Extrait de page:
━━━━━━━━━━━━━━━━━━━━━━━━━━━━━━
Il y a cent ans disparaissait Charles de Foucauld

A l'occasion des 100 ans de la disparition de Charles de Foucauld, en avant-première, un extrait du prochain Mémoire Vive n°64.

Petit historique de sa vie : Charles de Foucauld de Pontbriand est né le 15 septembre 1858 à Strasbourg. Son père, inspecteur des Eaux et forêts, et sa mère décèdent, à cinq mois d’intervalle, alors qu’il a 6 ans lui laissant, avec sa sœur, un héritage important. Ils sont alors élevés par leur grand-père, le colonel Morlet, qui sera plein d‘indulgence pour eux.

Charles de Foucauld est issu d’une famille d’ancêtres illustres qui jalonnent l’Histoire de France et dont la devise était « Jamais arrière ». On trouve vers 970 un Hugues de Foucauld qui devient moine après avoir distribué tous ses biens ; un Bertrand de Foucauld en 1250 qui tombe glorieusement en combattant aux côté de Saint Louis, à la bataille de Mansourah, et Armand de Foucauld, prêtre réfractaire, qui sera martyrisé dans les Jardins des Carmes en 1792, pendant la Révolution.

Assekrem. Chapelle de Charles de Foucauld

Charles de Foucauld va suivre ses études au lycée de Nancy d’octobre 1871 à juillet 1874. Reçu bachelier il entre à l‘école des Jésuites à Paris d’où il sera renvoyé au bout d’un an, l’internat lui étant odieux et le programme scolaire ne l’intéressant pas, bien qu’élève très intelligent.

Il décide de suivre les traces de ses ancêtres et d’être officier. C’est ainsi, qu’après avoir travaillé seul son examen, il est admis, le 30 octobre 1875, à St Cyr : 83èm sur 412. Il travaille avec peu d’ardeur mais réussit à être admis parmi les 80 cavaliers de la promotion. Il entre ensuite à Saumur en 1878 et en sort en 1879 : dernier de sa promotion. Il est nommé sous-lieutenant au 4ème Hussard à Pont-à-Mousson, qui se transforme peu après en 4ème Chasseur d’Afrique, régiment  envoyé à Sétif.
━━━━━━━━━━━━━━━━━━━━━━━━━━━━━━
Lignes extraites:
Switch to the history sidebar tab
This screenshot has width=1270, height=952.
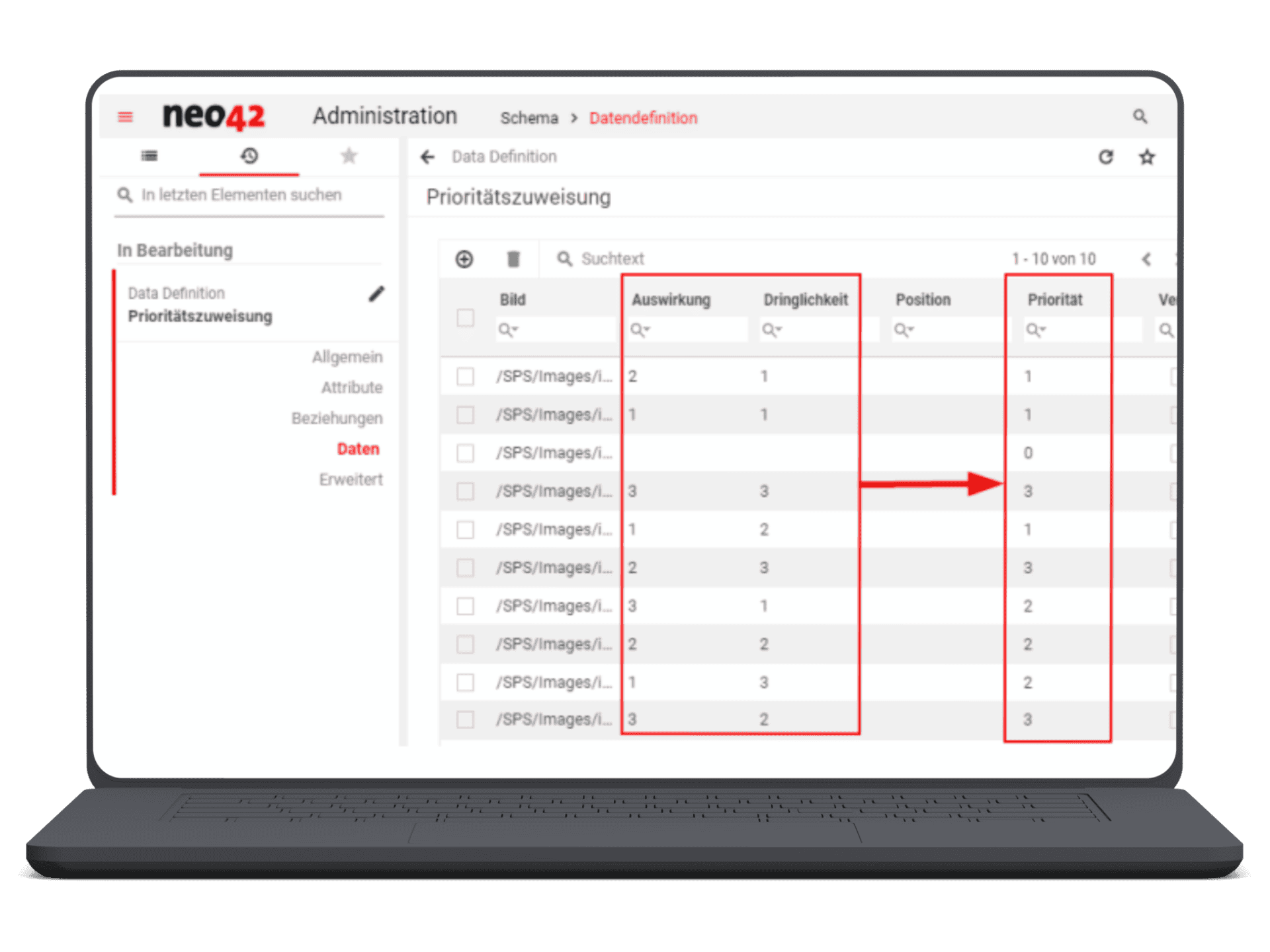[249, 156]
━━━━━━━━━━━━━━━━━━━━━━━━━━━━━━
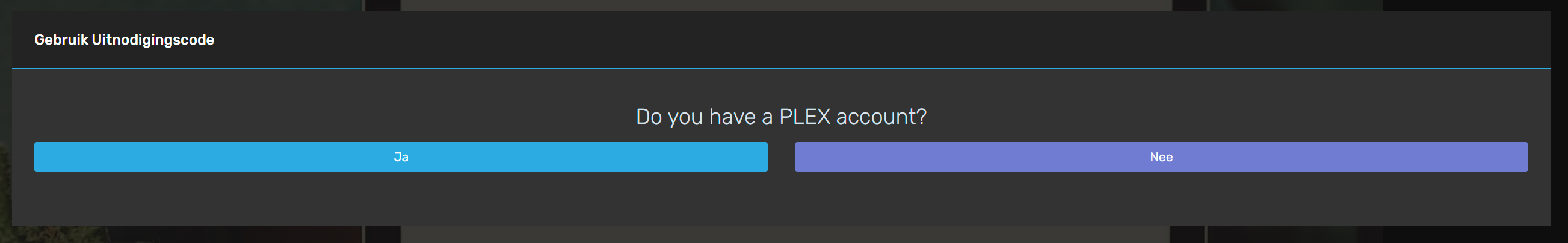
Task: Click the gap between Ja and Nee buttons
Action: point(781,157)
━━━━━━━━━━━━━━━━━━━━━━━━━━━━━━
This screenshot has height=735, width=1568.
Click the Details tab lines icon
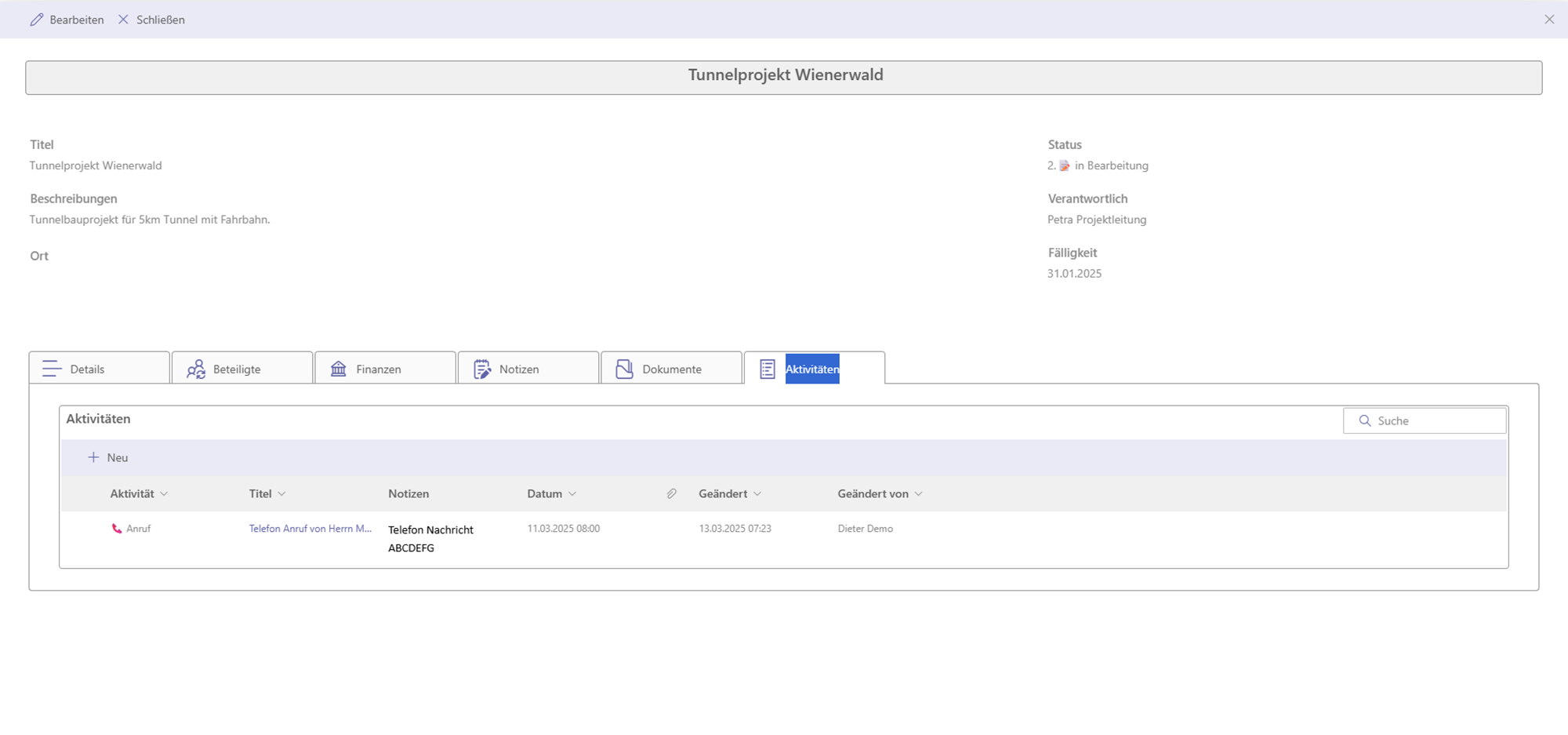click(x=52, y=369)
━━━━━━━━━━━━━━━━━━━━━━━━━━━━━━
Consigne A: D'après le texte sur Charles de Foucauld, pourquoi a-t-il été renvoyé de l'école des Jésuites à Paris ? Répondez en une à trois phrases.
Consigne B: Poursuivez le récit de la vie de Charles de Foucauld là où il s'arrête.

Réponse A: Il a été renvoyé au bout d'un an parce que l'internat lui était odieux et que le programme scolaire ne l'intéressait pas, bien qu'il fût un élève très intelligent.

Réponse B:
A cette époque Charles de Foucauld est un joyeux fêtard qui dilapide son argent et mène une vie « légère ». Ainsi, au moment de partir pour l’Algérie, il fait passer sa maîtresse pour sa femme et la fait partir pour Sétif. Mais rapidement le scandale éclate et le colonel le met en disponibilité en 1880. Foucauld quitte Sétif et s’installe à Evian où il reprend sa vie de fêtard.

Charles de Foucauld quand il était Hussard

Cependant il apprend la révolte de « Marbout » Bou Amana dans le Sud oranais et la désignation de son régiment pour le rétablissement de l’ordre. Cette nouvelle le bouleverse, il ne peut supporter que ses camarades risquent leur vie alors qu’il vit tranquille à Evian. Ne pouvant reprendre comme officier d’active il demande sa réintégration comme soldat dans un régiment de Spahis, ce qui est accepté. Il rejoint l’Algérie où immédiatement il se couvre de gloire par son courage tranquille, son mépris absolu du danger. Fini le fêtard, l‘officier a pris le dessus, ce qui a fait écrire par le Général Laperrine « Ce fêtard se révèle un soldat et un chef ».

Le désert et sa magie, la solitude des grands espaces, l’ont impressionné et permis de réfléchir. De même il est surpris par le monde islamique, par « Ce sens de Dieu et de l’adoration qui caractérise le vrai musulman ». Il désire alors mieux connaître ce monde arabe et visiter le Maroc tout proche, mais ce pays est interdit aux Européens sous peine de mort. Il démissionne de l’Armée et rejoint Alger où il se rend à la bibliothèque dont le conservateur Mac Carty, célèbre pour sa connaissance de l’Islam, le conseille sur les lectures les plus intéressantes. Il apprend l’Arabe, le Berbère, oral et écrit, de même que l’Hébreu. Les juifs pouvant entrer au Maroc il décide qu’il s’y rendra en rabbin miteux, portant le costume des Juifs marocains, suivra la religion juive et son nom sera « rabbin Joseph ».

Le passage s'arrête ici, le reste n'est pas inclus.